◆ Brief
Once the line with "Open Documentos NF-e (55) menu item" is found, return it along with every line after it, exactly, through the end of the material.

======== Source material ========

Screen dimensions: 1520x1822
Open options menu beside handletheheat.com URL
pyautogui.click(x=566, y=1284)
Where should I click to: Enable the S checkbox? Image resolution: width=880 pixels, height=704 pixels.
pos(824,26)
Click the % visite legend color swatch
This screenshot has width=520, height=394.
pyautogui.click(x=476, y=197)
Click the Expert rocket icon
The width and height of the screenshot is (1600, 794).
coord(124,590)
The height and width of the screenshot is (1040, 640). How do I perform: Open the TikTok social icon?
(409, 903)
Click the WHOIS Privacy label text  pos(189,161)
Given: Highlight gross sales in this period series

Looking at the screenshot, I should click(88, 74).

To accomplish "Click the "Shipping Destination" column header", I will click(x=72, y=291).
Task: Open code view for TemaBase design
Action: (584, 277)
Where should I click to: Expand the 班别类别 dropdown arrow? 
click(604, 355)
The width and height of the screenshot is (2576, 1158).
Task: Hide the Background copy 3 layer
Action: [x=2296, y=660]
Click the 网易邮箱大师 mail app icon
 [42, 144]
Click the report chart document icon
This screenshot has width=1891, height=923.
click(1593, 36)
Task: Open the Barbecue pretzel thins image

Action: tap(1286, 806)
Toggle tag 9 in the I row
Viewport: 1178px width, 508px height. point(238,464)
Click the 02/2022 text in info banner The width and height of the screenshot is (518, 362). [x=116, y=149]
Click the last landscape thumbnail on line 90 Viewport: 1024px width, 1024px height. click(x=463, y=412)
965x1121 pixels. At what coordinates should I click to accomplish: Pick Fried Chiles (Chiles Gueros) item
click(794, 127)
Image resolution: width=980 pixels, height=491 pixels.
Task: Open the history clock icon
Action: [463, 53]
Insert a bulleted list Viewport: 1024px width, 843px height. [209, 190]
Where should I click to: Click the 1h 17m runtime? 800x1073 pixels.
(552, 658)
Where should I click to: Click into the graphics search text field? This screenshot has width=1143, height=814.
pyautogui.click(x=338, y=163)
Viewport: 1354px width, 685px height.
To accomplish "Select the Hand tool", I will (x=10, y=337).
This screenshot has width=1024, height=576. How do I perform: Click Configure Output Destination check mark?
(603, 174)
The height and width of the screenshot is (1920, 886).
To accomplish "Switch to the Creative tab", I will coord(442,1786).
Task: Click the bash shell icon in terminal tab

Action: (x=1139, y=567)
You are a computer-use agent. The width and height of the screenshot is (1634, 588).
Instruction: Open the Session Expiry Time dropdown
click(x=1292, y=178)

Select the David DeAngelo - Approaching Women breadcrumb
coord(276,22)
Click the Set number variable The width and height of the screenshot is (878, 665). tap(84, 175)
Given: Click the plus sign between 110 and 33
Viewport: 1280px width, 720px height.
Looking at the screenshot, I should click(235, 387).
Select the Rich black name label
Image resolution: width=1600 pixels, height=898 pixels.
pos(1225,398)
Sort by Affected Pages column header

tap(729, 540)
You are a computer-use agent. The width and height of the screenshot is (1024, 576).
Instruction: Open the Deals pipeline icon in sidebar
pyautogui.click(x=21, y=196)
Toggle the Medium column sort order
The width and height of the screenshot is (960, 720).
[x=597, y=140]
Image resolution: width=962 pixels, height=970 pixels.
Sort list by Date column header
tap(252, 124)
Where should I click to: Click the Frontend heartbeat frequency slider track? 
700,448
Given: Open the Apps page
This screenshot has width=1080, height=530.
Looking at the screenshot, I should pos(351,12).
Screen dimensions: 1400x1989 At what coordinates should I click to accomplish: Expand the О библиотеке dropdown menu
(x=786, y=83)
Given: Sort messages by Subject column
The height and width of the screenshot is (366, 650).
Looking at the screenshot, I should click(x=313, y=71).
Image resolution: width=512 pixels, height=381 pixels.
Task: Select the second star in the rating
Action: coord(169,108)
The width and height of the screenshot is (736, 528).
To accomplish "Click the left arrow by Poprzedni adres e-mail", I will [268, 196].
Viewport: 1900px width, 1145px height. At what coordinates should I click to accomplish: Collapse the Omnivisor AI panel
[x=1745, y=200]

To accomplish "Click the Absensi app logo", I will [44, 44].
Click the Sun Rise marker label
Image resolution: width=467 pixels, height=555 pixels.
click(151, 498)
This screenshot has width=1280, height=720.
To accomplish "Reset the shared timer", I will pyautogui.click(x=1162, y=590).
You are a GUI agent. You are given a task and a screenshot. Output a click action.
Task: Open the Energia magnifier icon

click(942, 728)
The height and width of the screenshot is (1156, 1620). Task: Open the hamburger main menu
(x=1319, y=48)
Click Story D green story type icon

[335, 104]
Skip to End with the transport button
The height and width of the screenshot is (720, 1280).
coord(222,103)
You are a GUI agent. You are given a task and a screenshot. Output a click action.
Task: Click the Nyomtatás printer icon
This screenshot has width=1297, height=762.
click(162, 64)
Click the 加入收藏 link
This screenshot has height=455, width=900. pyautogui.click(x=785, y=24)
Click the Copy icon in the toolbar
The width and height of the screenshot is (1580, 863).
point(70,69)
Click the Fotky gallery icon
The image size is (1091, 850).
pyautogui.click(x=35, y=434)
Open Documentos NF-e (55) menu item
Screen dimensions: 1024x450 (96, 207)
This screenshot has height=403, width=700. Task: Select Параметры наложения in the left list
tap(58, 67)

========

◆ Expected answer
Open Documentos NF-e (55) menu item
Screen dimensions: 1024x450 (96, 207)
This screenshot has height=403, width=700. Task: Select Параметры наложения in the left list
tap(58, 67)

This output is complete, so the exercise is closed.